*Trecho fornecido*:
14 setembro 2007

INDENIZAÇÃO POR BÊNÇÃO NÃO RECEBIDA




Uma reportagem escrita no jornal “O GLOBO” do dia 11 de setembro do corrente ano, despertou muito a minha atenção, especialmente, por ter o fato inédito ocorrido no nosso “sublime” e obscuro mundo religioso. Como uma “querela” trágico-cômica protagonizada no âmbito da fé, foi parar na mesa de um Tribunal de Justiça?

Vamos aos fatos.

A manchete no topo de uma das páginas do primeiro caderno de O GLOBO, jornal Carioca de maior circulação no País, trazia a seguinte frase: “Justiça manda Igreja devolver dinheiro de fiel”. Logo a seguir vinha o relato pormenorizado em duas grandes colunas, das quais extraí o “miolo” ou essência desse inusitado “bolo” para uma apurada reflexão minha e do leitor(a).

Entradas sobre onde os itens aparecem:
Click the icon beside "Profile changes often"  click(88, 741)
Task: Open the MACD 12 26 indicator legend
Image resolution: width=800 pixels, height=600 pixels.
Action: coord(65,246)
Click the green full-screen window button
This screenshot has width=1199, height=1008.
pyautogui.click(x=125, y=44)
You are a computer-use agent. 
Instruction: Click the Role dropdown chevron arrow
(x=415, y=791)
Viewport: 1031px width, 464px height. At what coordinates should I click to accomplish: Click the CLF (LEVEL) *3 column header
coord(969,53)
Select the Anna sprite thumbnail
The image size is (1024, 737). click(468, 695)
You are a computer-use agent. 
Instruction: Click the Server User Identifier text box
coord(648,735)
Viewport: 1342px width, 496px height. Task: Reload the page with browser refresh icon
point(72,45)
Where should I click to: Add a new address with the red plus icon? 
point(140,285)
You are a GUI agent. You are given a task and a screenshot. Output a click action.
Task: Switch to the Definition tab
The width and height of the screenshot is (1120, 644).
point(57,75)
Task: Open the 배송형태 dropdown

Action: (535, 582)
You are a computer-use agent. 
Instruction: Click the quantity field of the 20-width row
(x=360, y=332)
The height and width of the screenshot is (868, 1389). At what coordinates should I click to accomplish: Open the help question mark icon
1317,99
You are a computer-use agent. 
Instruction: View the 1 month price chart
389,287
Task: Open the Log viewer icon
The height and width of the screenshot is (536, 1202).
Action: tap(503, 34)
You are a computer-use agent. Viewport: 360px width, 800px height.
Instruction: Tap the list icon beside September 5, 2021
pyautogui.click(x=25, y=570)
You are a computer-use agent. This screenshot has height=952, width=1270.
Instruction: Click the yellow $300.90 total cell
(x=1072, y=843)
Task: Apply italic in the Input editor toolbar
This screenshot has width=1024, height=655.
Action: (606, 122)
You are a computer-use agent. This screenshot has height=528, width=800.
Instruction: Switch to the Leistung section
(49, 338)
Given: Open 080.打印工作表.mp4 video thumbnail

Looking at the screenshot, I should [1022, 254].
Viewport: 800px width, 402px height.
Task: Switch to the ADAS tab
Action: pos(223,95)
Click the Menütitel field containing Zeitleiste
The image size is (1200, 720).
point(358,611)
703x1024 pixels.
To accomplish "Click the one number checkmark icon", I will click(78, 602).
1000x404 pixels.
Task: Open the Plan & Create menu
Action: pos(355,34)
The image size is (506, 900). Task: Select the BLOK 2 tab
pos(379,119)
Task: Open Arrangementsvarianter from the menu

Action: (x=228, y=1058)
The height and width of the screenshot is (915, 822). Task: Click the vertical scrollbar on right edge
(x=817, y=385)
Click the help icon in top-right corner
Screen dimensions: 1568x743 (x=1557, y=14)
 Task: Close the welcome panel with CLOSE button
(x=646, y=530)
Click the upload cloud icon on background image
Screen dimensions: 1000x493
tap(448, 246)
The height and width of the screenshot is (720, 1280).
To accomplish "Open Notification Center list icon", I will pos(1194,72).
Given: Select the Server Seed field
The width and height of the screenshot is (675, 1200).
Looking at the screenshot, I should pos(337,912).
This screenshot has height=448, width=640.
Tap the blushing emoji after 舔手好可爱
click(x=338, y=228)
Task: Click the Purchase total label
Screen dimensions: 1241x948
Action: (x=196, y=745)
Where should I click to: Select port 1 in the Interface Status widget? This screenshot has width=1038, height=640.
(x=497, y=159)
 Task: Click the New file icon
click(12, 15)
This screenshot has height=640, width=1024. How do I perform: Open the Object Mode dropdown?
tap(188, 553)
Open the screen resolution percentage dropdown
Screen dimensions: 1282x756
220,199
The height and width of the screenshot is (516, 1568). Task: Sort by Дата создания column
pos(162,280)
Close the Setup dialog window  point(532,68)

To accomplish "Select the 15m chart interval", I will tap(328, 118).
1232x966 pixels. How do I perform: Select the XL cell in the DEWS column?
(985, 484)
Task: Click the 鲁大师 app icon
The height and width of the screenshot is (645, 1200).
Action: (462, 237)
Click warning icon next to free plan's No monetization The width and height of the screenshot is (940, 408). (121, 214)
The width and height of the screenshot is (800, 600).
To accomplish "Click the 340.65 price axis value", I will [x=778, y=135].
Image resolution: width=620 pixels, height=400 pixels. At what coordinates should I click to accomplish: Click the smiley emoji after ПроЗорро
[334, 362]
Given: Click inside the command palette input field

*Tarefas a cumprir*:
A) Diga se cada afirmação abaixo está de acordo com o trecho fornecido. Responda sim ou não e cite as palavras do trecho que decidem a questão. (i) A reportagem saiu no jornal em 11 de setembro. (ii) O relato ocupava três colunas. (iii) A manchete estava no segundo caderno do jornal.
B) Cite, sem qualquer alteração, a passagem do trecho fornecido que vai de "14 setembro 2007" até "Vamos aos fatos.".

*Respostas*:
A)
(i) Sim: "do dia 11 de setembro do corrente ano".
(ii) Não: "em duas grandes colunas".
(iii) Não: "no topo de uma das páginas do primeiro caderno de O GLOBO".

B)
14 setembro 2007

INDENIZAÇÃO POR BÊNÇÃO NÃO RECEBIDA




Uma reportagem escrita no jornal “O GLOBO” do dia 11 de setembro do corrente ano, despertou muito a minha atenção, especialmente, por ter o fato inédito ocorrido no nosso “sublime” e obscuro mundo religioso. Como uma “querela” trágico-cômica protagonizada no âmbito da fé, foi parar na mesa de um Tribunal de Justiça?

Vamos aos fatos.